Notwithstanding any other agreement herein, the Company shall have the right, at any time, to use Residual Information (as defined below) for any purpose in its business, provided that the Company does not, and does not permit its Representatives to, breach its confidentiality obligations under this Agreement in using such Residual Information. For purposes of this Agreement, the term “Residual Information” means any Confidential Information in intangible form (including, without limitation, ideas, concepts, know-how or techniques) that is retained in the memory of the Company’s Representatives who use or have access to such Confidential Information. The Company shall not have any obligation to limit or restrict the work assignments of any of its Representatives or to pay You any royalties for any work product developed in reliance on or through the use of, in whole or in part, any Residual Information, provided, however, that this paragraph shall not be deemed to grant to the Company any right, title or interest (including, without limitation, any intellectual property rights) in or to any of Your Confidential Information.

No License

No license under any patents, copyrights or other intellectual property rights is granted, conveyed or implied by the Discloser’s transmittal of Confidential Information or other information to the Recipient under this Agreement.

Representations or Warranties

You represent and warrant that (i) You own or control all rights in and to the Specifications, (ii) the Specifications do not infringe or misappropriate any third party intellectual property rights.

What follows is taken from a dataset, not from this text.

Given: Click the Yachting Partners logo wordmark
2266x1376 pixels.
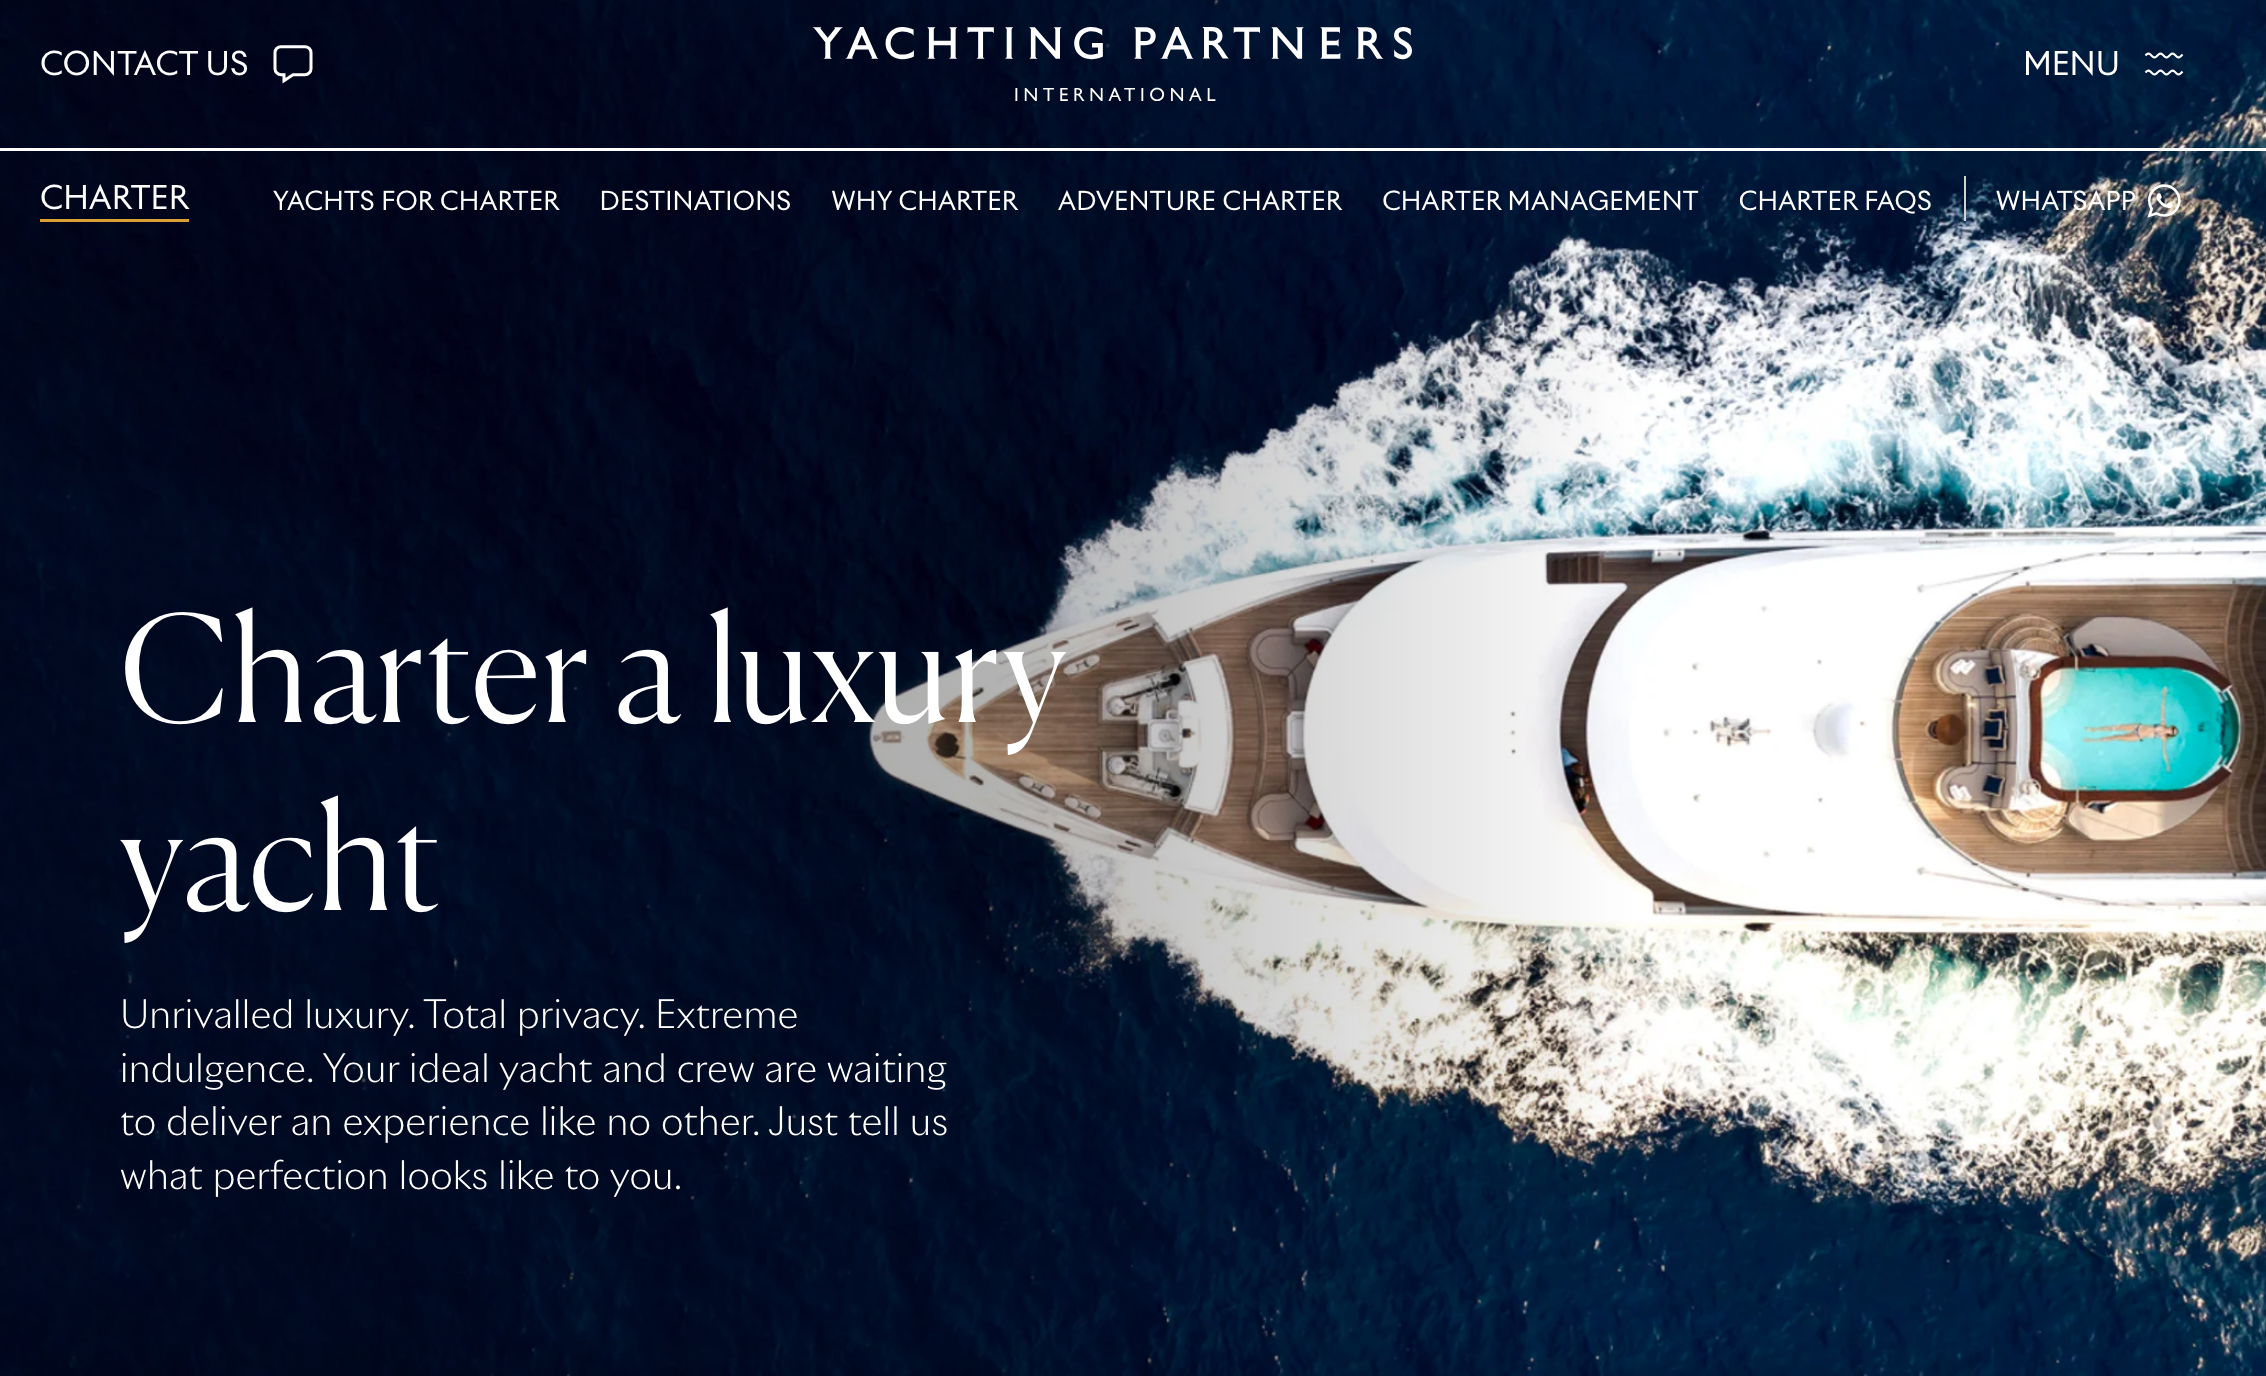Looking at the screenshot, I should click(x=1114, y=45).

You also represent and warrant that any goods or products manufactured by the Company in accordance with the Specifications (i) will comply with all applicable laws and regulations, (ii) are not in any way intended to be used in connection with any good or product that violates or is otherwise restricted by applicable law (including, without limitation, firearms), and (iii) are not in any way intended to be used by or sold to any person, including yourself, that is (1) located in a country or region that is subject to comprehensive U.S. economic sanctions (including Cuba, Iran, North Korea, Syria, and the Crimea region of Ukraine); or (2) a designated, denied, or otherwise restricted party, as specified under the laws and regulations identified above.

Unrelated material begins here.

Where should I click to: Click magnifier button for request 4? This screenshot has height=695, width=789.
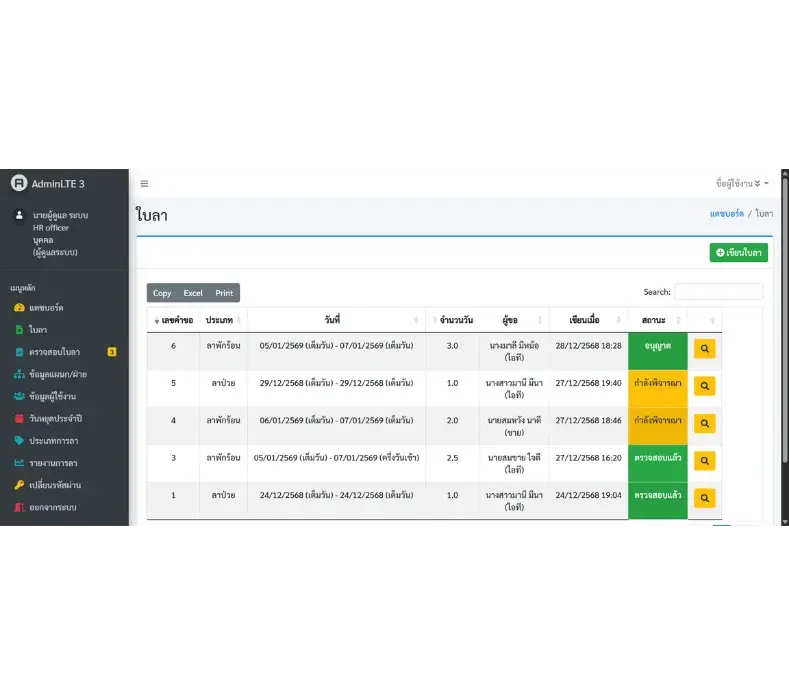pyautogui.click(x=704, y=423)
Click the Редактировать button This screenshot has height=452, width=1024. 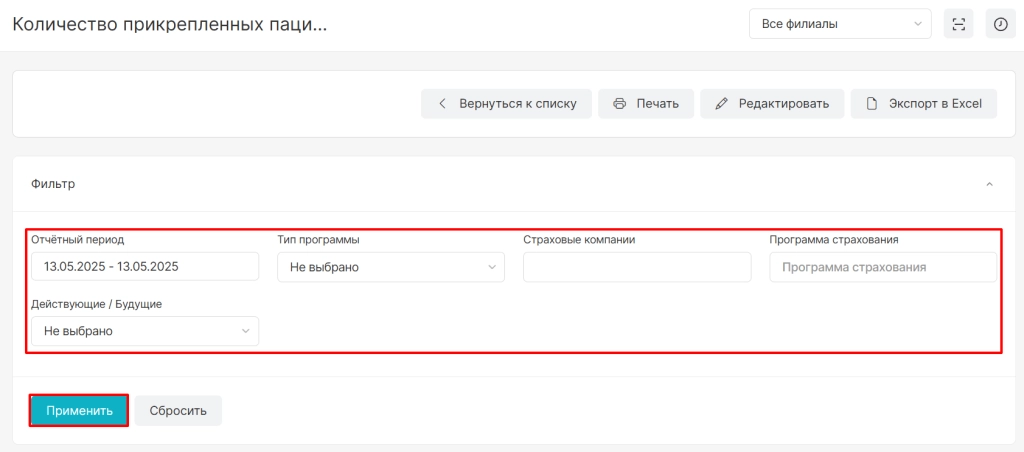pyautogui.click(x=772, y=104)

Except as otherwise set forth herein, neither party makes any other representations or warranties of any kind, whether expressed or implied, with respect to the Confidential Information.


Equitable Remedies 

Failure to perform any obligation or duty herein may cause irreparable harm to the other party, which harm cannot be adequately compensated for by money damages.  Each party hereby agrees that the non-breaching party shall be entitled to seek equitable relief, including injunction, in the event of any breach of the provisions of these Terms.